Facebook, Google, Apple, Amazon: Darum nimmt der im US-Kongress Tech-Bosse in die Zange

Jeff Bezos (Amazon), Tim Cook (Apple), Sundar Pichai (Google), Mark Zuckerberg (Facebook)
Foto: Pablo Martinez Monsivais, Evan Vucci, Jeff Chiu, Jens Meyer/ AP
Die amerikanische Politik gegen die großen Techkonzerne: Diese Auseinandersetzung um Macht und Kontrolle, die sich seit Langem hochschaukelt, findet diesen Mittwoch ihren vorläufigen, öffentlichkeitswirksamen Höhepunkt. Denn erstmals bittet die Politik die Chefs von Google, Apple, Amazon und Facebook gleichzeitig zum Rapport.
Ab 18 Uhr deutscher Zeit werden also Sundar Pichai (Google), Tim Cook (Apple), Jeff Bezos (Amazon) und Mark Zuckerberg (Facebook) Abgeordneten des US-Kongresses in Washington Rede und Antwort stehen – per Videochat. Gesprochen wird voraussichtlich über die großen, aktuellen Probleme der Digitalwelt: über tatsächliche und gefühlte Techmonopole sowie unfaire Geschäftspraktiken, über das auch im Digitalen bemerkbare Kräftemessen der USA mit China, über gefährliche Falschinformationen, über das angebliche Unterdrücken bestimmter Meinungen.
Als Facebook-Chef Mark Zuckerberg bereits 2018 und 2019 von US-Politikern befragt wurde, achtete die Techwelt in den stundenlangen Anhörungen auf jede seiner Regungen: Wie reumütig würde sich Zuckerberg nach dem Datenskandal um Cambridge Analytica präsentieren? Welche Politikerin oder welcher Politiker würde sich mit gut informierten, sachlichen Fragen hervortun, wer mit technischem Unwissen oder bloßer Selbstinszenierung blamieren? Am Ende wehrte der Facebook-Chef aus Menlo Park die meisten Angriffe der Washingtoner Politiker ab – auch, indem er um sich um manche Antwort drückte.
Sowohl die Politiker als auch die Vertreter der Techszene dürften ihre Lehren aus den Zuckerberg-Hearings gezogen haben. Auch deshalb wird es spannend zu beobachten, wie die Chefs von Milliardenkonzernen wohl wieder einmal versuchen werden, sich ausnahmsweise möglichst klein zu machen, um allzu drastischen Regulierungsideen zu entgehen.

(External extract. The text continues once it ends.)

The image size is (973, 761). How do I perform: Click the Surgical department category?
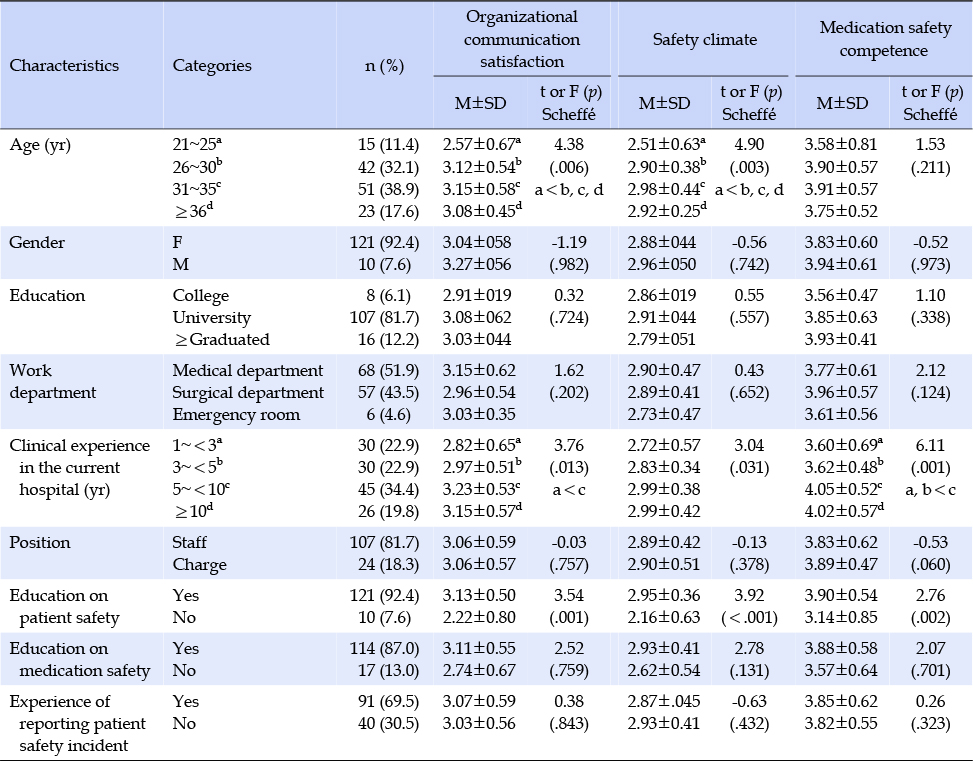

Im Folgenden beantworten wir die wichtigsten Fragen zum Hearing:
Worum geht es bei der Anhörung?
Ausgerichtet wird das Hearing vom Justizausschuss des Repräsentantenhauses, der sich mit dem Kartellrecht beschäftigt. Die wichtigste Frage lautet, ob es auf dem amerikanischen Techmarkt noch einen funktionierenden Wettbewerb gibt oder ob einzelne Firmen in Bereichen wie Social Media zu viel Marktmacht haben und ihre Positionen ausnutzen – zum Nachteil von Kunden und potenziellen Konkurrenten. Zur Untersuchung der kartellrechtlichen Fragen hat der US-Kongress bisher 1,3 Millionen Dokumente gesammelt und Hunderte Stunden an Interviews geführt, berichtet die "Washington Post".
Bei der Anhörung zur Sprache kommen dürften beispielsweise die zahlreichen Zukäufe, mit denen die vier Unternehmen aufstrebende Techfirmen mitunter ausbremsen oder sich diese gleich selbst einverleiben. Facebook beispielsweise ist auf dem Social-Media-Markt auch deshalb klarer Marktführer, weil es Dienste wie Instagram und WhatsApp gekauft hat. Kürzlich übernahm Facebook auch noch das GIF-Netzwerk Giphy. Außer Snapchat (das zeitweise ebenfalls auf Facebooks Einkaufsliste stand) und TikTok (dem die US-Regierung aufgrund seiner chinesischen Mutterfirma mit einem Verbot droht) sind dem Konzern von Mark Zuckerberg im App-Mainstream nicht mehr viele unmittelbare Konkurrenten geblieben.
Für ihre Einkaufstouren sind aber auch die anderen Unternehmen bekannt: So schluckte Amazon beispielsweise in den vergangenen Jahren Start-ups wie Twitch und Ring, während sich Google den Smarthome-Anbieter Nest sicherte. Auch YouTube war einst ein Google-Zukauf.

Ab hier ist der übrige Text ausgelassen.